Daniel Taylor, The Guardian 22 Feb. 2013– 
Manchester City 6 Arsenal 3

Arsenal can console themselves that Manchester United endured their own ordeal here in September, and Tottenham suffered even worse when they were hit for sixwithout reply in November, but it was still a deeply chastening experience for Arsène Wenger's team. Arsenal's manager said he did not want to use their midweek Champions League tie in Naples as an excuse, but then proceeded to do exactly that. Title-winners generally do not cite fatigue midway through December and Wenger was stretching the truth to the point of incredulity when he argued Arsenal might have extended their lead over City to nine points rather than being cut back to three.

City, he said, were "not unbeatable" on that performance, adding that Everton and Southampton had been just as good. A more realistic appraisal is that Arsenal were outplayed and finished in near disarray, with Jack Wilshere risking a ban for showing his middle finger to the home crowd and Per Mertesacker angrily remonstrating with Mesut Özil for not applauding the away fans; the midfielder later apologised for the omission. Maybe it could be put down as merely a one-off. But Arsenal, put bluntly, did not look like champions‑in-waiting, or even close.
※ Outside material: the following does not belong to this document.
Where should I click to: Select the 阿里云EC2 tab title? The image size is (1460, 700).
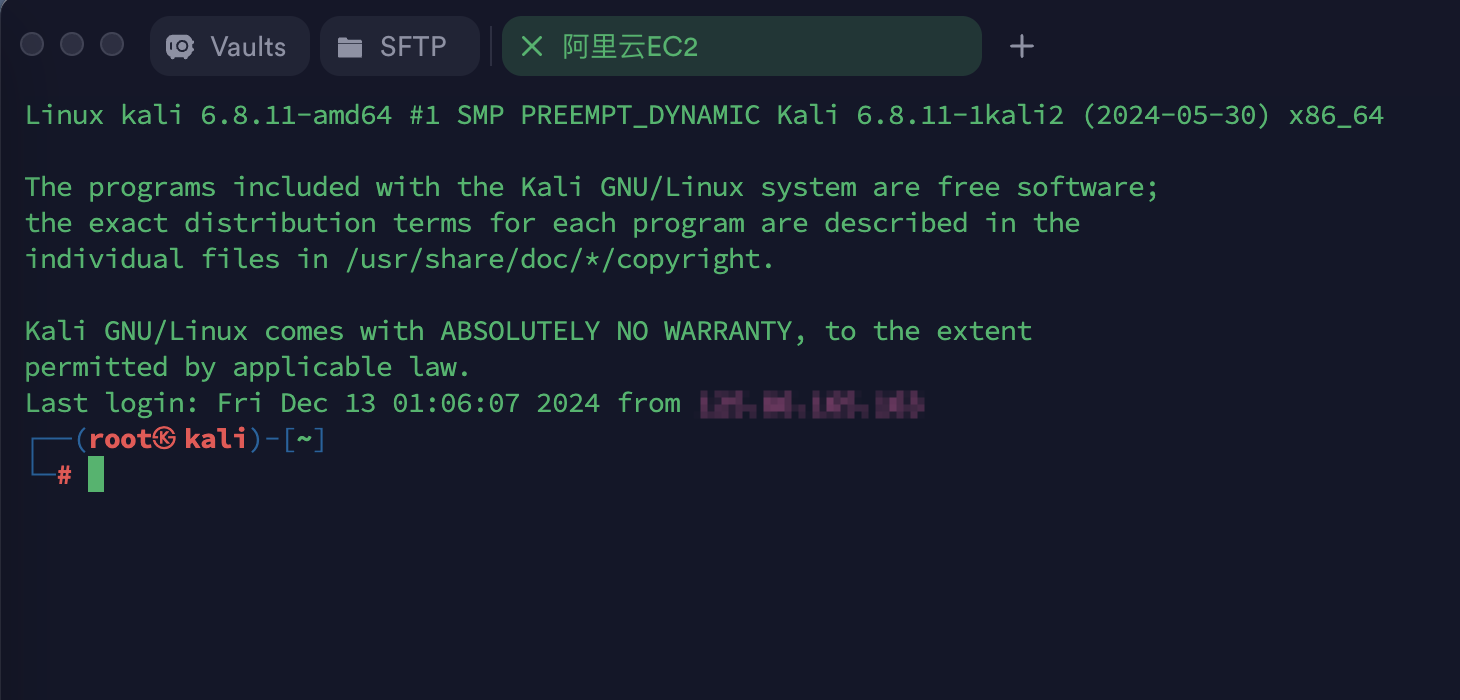(x=630, y=46)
Daniel Taylor, The Guardian 14 Dec 2003– Manchester City 1 Arsenal 5

At half-time the historians among Arsenal's fans might, without exaggeration, have been thinking about the record 12-0 victory against Loughborough Town in 1900, but their team settled for just one more, Patrick Vieira scoring the fifth. Nicolas Anelka's late consolation, set up by the otherwise maladroit Robbie Fowler, was a mere irritation.
The incredible thing on an afternoon when, undeniably, it was only Arsenal's drowsy contentment that spared City more humiliation in the second half, was that their fans remained so supportive. "Any other club in the world, boos would have been ringing in our ears," Keegan said proudly, before adding a flat note. "I suppose you could say we've got the crowd, we just haven't got the players." 

"Fowler finally gave Anelka an unmissable chance three minutes from time. Maine Road erupted into a chorus of "You're not singing anymore...."

"Bravely, though, inspired by their magnificent support, City fought on..."

 * In 2003, the Maine Road crowd stood and clapped Arsenal and their manager off the pitch. 
* In 2013 the same Arsenal manager claims Southampton are a better side.